Tuesday, September 14, 2010

Hard. Core. Good.

I know, I know - as if the running and the yelling and flogging weren't enough, I'm making you do core training. WTF?
  • Core training helps keep the pelvis aligned. A misaligned pelvis leads to injury as far down as the Achilles, and up into the lower back.

  • The stronger your core, the more solid you remain on strike, reducing the need for unnecessary stabilization, allowing you to be a more economical runner.

  • Glistening abs, just like in those Shake Weight commercials (one Spiridoner owns Shake Weights. Let the speculation begin).
So, we're going to do these every week after our workouts. You're gonna be a machine. Rest for 15 seconds before moving to the next exercise. After completing the whole circuit (also known as a "superset"), take a three-minute break, and repeat the entire series. Try to do this routine three times a week.

Bicycle 60 seconds total
  • Lay on back
  • Place hand beneath small of back. Your low back should not lift off of your hand nor should it push down into your hand.
  • Knees and hips bent 90 degrees.
  • Slowly bring your left foot down towards the ground while you keep your left knee bent. When your left foot is approximately one inch off the ground, stop and hold this position for 2 seconds before bringing your left leg back to the starting position. Repeat with your right leg.
To make the exercise more difficult straighten your left leg as you bring your foot towards the ground and hold your leg approximately four inches off of the ground before bringing your leg back to the starting position.


Plank (prone core stabilization)
60 seconds total
  • Up on knees and forearms, or toes and forearms
  • Keep a flat back, don’t let hips sag
  • Lift left leg four inches, hold for two-count. Repeat with right.

Bridge
60 seconds total
  • Start on back with arms laid back above head and weight balanced on shoulders and heels. Knees at 90 degrees.
  • Straighten right knee. Hold this position for two seconds and then switch legs.
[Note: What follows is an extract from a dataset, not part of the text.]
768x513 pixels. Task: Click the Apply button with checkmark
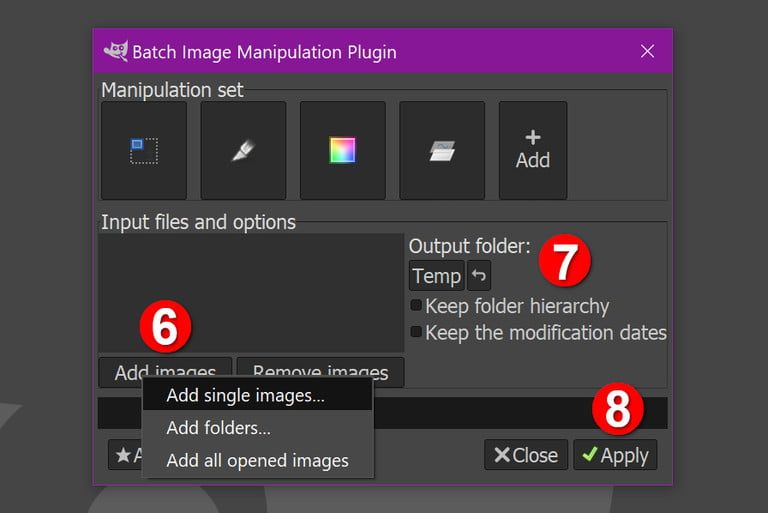[x=615, y=455]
Side plank (side-lying core stabilization)
30 seconds on each side
  • Start on knee and elbow, or side of foot and straight-arm it, if you’re a bad-ass.
  • Lazy arm on side, or straight out, if you want to look like cool.
  • Keep straight
  • Maintain a posterior pelvic tilt by pushing the bottom of your pelvis forward and the top of your pelvis back.

Fire hydrant
Hold each pose for four seconds, run through sequence three to five times with each leg
  • Start on your hands and knees.
  • A. Maintaining the 90-degree angle of your left knee, lift your left leg until the thigh is parallel with your upper body, without arching your low back. All the movement should come from your hip. Hold for 4 seconds, and then lower.
  • B. Repeat the same motion, but continue it by adducting the knee and thigh as far to the left as possible (like a boy dog at a fire hydrant). Hold for 4 seconds.
  • Repeat A and B, but press the knee and thigh as far as possible to the right, crossing over your body's midline. Hold for 4 seconds.
  • Movement in all three directions constitutes one rep.
  • For added difficulty, lift your opposite arm off the ground.
  • Repeat with the right leg.

Supine stabilizer
  • Lie on your back with your legs fully extended.
  • With your elbows under your shoulders, lift your entire body onto your forearms and heels.
  • Keep your legs, hips, and back as straight as possible.
  • While maintaining this position, lift your left leg four inches off the floor. Hold for four seconds, then repeat with your right leg.
  • Repeat both sequences three to five times.

Push-ups
Ten to 20
  • Feet hip-width apart
  • Toes into ground, not flexed
  • Hands slightly wider than shoulders
  • Tighten your quads, glutes, and abs
  • Push up
  • Toes stay pointed!
Too hard?
  • Curl legs up from knees
  • Do the negatives – use your knees to press up, then get on your toes, and lower yourself down.